--- BEGIN Exercise materials ---

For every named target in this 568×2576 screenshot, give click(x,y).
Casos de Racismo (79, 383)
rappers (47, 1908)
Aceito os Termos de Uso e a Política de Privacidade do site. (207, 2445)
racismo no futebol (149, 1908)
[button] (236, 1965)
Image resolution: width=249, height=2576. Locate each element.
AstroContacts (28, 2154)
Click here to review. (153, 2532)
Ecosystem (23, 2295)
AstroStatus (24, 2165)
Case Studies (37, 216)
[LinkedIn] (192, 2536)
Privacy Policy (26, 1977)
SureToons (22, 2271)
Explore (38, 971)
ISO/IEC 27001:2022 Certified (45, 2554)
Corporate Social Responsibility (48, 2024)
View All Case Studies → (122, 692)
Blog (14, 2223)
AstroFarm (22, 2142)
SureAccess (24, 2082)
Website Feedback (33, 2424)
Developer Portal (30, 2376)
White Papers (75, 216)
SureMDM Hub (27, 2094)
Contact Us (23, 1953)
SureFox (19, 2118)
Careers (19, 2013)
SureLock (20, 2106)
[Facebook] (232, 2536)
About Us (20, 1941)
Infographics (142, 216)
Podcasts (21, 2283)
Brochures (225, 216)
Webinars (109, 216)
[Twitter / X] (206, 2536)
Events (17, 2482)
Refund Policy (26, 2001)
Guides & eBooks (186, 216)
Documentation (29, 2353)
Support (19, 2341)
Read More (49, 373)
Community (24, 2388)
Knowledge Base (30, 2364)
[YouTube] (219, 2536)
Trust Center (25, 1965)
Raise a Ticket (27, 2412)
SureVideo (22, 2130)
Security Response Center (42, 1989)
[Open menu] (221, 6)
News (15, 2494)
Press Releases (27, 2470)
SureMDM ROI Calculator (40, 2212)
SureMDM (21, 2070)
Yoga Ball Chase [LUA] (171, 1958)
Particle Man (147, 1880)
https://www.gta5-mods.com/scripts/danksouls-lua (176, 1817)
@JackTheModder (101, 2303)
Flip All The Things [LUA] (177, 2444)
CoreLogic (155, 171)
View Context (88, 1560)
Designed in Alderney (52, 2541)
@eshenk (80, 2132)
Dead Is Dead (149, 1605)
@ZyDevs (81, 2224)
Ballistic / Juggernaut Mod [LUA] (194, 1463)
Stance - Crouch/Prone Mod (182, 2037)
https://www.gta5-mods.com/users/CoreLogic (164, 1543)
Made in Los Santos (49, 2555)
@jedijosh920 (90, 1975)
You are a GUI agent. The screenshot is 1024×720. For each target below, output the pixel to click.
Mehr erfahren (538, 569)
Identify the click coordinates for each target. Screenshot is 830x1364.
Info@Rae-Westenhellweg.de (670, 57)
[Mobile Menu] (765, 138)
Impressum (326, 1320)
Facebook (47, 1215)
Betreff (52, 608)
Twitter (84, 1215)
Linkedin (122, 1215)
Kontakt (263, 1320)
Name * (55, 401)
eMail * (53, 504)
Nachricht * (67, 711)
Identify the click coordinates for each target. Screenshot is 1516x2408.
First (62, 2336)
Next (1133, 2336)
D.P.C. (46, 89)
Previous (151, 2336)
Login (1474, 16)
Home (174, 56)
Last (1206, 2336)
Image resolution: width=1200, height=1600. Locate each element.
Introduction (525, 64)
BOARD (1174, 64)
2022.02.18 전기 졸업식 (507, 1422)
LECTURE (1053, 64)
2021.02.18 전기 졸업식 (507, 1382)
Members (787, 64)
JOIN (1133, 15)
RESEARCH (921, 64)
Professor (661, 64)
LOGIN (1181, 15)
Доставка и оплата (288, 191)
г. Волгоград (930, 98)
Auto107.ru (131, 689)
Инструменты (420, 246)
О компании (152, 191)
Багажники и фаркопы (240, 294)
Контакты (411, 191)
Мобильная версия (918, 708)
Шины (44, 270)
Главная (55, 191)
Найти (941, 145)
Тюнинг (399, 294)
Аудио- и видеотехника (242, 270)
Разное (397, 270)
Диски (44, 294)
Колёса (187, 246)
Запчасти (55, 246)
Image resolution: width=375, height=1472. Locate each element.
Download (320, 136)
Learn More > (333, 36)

--- END Exercise materials ---

What you need to do:
Write out every line of the data above again, unchanged and in the same order.

Response to the task:
For every named target in this 568×2576 screenshot, give click(x,y).
Casos de Racismo (79, 383)
rappers (47, 1908)
Aceito os Termos de Uso e a Política de Privacidade do site. (207, 2445)
racismo no futebol (149, 1908)
[button] (236, 1965)
Image resolution: width=249, height=2576. Locate each element.
AstroContacts (28, 2154)
Click here to review. (153, 2532)
Ecosystem (23, 2295)
AstroStatus (24, 2165)
Case Studies (37, 216)
[LinkedIn] (192, 2536)
Privacy Policy (26, 1977)
SureToons (22, 2271)
Explore (38, 971)
ISO/IEC 27001:2022 Certified (45, 2554)
Corporate Social Responsibility (48, 2024)
View All Case Studies → (122, 692)
Blog (14, 2223)
AstroFarm (22, 2142)
SureAccess (24, 2082)
Website Feedback (33, 2424)
Developer Portal (30, 2376)
White Papers (75, 216)
SureMDM Hub (27, 2094)
Contact Us (23, 1953)
SureFox (19, 2118)
Careers (19, 2013)
SureLock (20, 2106)
[Facebook] (232, 2536)
About Us (20, 1941)
Infographics (142, 216)
Podcasts (21, 2283)
Brochures (225, 216)
Webinars (109, 216)
[Twitter / X] (206, 2536)
Events (17, 2482)
Refund Policy (26, 2001)
Guides & eBooks (186, 216)
Documentation (29, 2353)
Support (19, 2341)
Read More (49, 373)
Community (24, 2388)
Knowledge Base (30, 2364)
[YouTube] (219, 2536)
Trust Center (25, 1965)
Raise a Ticket (27, 2412)
SureVideo (22, 2130)
Security Response Center (42, 1989)
[Open menu] (221, 6)
News (15, 2494)
Press Releases (27, 2470)
SureMDM ROI Calculator (40, 2212)
SureMDM (21, 2070)
Yoga Ball Chase [LUA] (171, 1958)
Particle Man (147, 1880)
https://www.gta5-mods.com/scripts/danksouls-lua (176, 1817)
@JackTheModder (101, 2303)
Flip All The Things [LUA] (177, 2444)
CoreLogic (155, 171)
View Context (88, 1560)
Designed in Alderney (52, 2541)
@eshenk (80, 2132)
Dead Is Dead (149, 1605)
@ZyDevs (81, 2224)
Ballistic / Juggernaut Mod [LUA] (194, 1463)
Stance - Crouch/Prone Mod (182, 2037)
https://www.gta5-mods.com/users/CoreLogic (164, 1543)
Made in Los Santos (49, 2555)
@jedijosh920 (90, 1975)
You are a GUI agent. The screenshot is 1024×720. For each target below, output the pixel to click.
Mehr erfahren (538, 569)
Identify the click coordinates for each target. Screenshot is 830x1364.
Info@Rae-Westenhellweg.de (670, 57)
[Mobile Menu] (765, 138)
Impressum (326, 1320)
Facebook (47, 1215)
Betreff (52, 608)
Twitter (84, 1215)
Linkedin (122, 1215)
Kontakt (263, 1320)
Name * (55, 401)
eMail * (53, 504)
Nachricht * (67, 711)
Identify the click coordinates for each target. Screenshot is 1516x2408.
First (62, 2336)
Next (1133, 2336)
D.P.C. (46, 89)
Previous (151, 2336)
Login (1474, 16)
Home (174, 56)
Last (1206, 2336)
Image resolution: width=1200, height=1600. Locate each element.
Introduction (525, 64)
BOARD (1174, 64)
2022.02.18 전기 졸업식 (507, 1422)
LECTURE (1053, 64)
2021.02.18 전기 졸업식 (507, 1382)
Members (787, 64)
JOIN (1133, 15)
RESEARCH (921, 64)
Professor (661, 64)
LOGIN (1181, 15)
Доставка и оплата (288, 191)
г. Волгоград (930, 98)
Auto107.ru (131, 689)
Инструменты (420, 246)
О компании (152, 191)
Багажники и фаркопы (240, 294)
Контакты (411, 191)
Мобильная версия (918, 708)
Шины (44, 270)
Главная (55, 191)
Найти (941, 145)
Тюнинг (399, 294)
Аудио- и видеотехника (242, 270)
Разное (397, 270)
Диски (44, 294)
Колёса (187, 246)
Запчасти (55, 246)
Image resolution: width=375, height=1472. Locate each element.
Download (320, 136)
Learn More > (333, 36)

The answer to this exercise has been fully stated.